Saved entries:
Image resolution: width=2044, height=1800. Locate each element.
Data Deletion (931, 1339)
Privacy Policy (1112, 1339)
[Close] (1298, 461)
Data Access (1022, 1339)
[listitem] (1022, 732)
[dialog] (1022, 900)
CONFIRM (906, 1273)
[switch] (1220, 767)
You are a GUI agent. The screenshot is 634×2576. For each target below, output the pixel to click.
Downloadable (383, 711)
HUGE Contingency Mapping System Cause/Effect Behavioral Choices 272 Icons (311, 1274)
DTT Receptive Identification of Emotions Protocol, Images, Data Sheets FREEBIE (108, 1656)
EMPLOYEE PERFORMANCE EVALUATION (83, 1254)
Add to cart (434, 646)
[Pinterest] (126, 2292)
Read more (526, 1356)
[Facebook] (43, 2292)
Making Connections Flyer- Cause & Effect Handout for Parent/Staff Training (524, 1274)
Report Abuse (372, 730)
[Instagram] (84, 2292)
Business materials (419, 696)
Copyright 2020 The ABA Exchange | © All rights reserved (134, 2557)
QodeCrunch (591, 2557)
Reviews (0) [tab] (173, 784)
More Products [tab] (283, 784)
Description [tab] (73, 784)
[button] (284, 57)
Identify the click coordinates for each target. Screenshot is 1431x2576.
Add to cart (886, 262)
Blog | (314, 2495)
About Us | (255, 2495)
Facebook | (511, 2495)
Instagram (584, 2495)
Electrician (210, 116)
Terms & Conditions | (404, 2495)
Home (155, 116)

> [DIRECTIONS FOR THIS TASK] Word for word, set down all the lines above.

> [OUTPUT FOR THIS TASK]
Image resolution: width=2044, height=1800. Locate each element.
Data Deletion (931, 1339)
Privacy Policy (1112, 1339)
[Close] (1298, 461)
Data Access (1022, 1339)
[listitem] (1022, 732)
[dialog] (1022, 900)
CONFIRM (906, 1273)
[switch] (1220, 767)
You are a GUI agent. The screenshot is 634×2576. For each target below, output the pixel to click.
Downloadable (383, 711)
HUGE Contingency Mapping System Cause/Effect Behavioral Choices 272 Icons (311, 1274)
DTT Receptive Identification of Emotions Protocol, Images, Data Sheets FREEBIE (108, 1656)
EMPLOYEE PERFORMANCE EVALUATION (83, 1254)
Add to cart (434, 646)
[Pinterest] (126, 2292)
Read more (526, 1356)
[Facebook] (43, 2292)
Making Connections Flyer- Cause & Effect Handout for Parent/Staff Training (524, 1274)
Report Abuse (372, 730)
[Instagram] (84, 2292)
Business materials (419, 696)
Copyright 2020 The ABA Exchange | © All rights reserved (134, 2557)
QodeCrunch (591, 2557)
Reviews (0) [tab] (173, 784)
More Products [tab] (283, 784)
Description [tab] (73, 784)
[button] (284, 57)
Identify the click coordinates for each target. Screenshot is 1431x2576.
Add to cart (886, 262)
Blog | (314, 2495)
About Us | (255, 2495)
Facebook | (511, 2495)
Instagram (584, 2495)
Electrician (210, 116)
Terms & Conditions | (404, 2495)
Home (155, 116)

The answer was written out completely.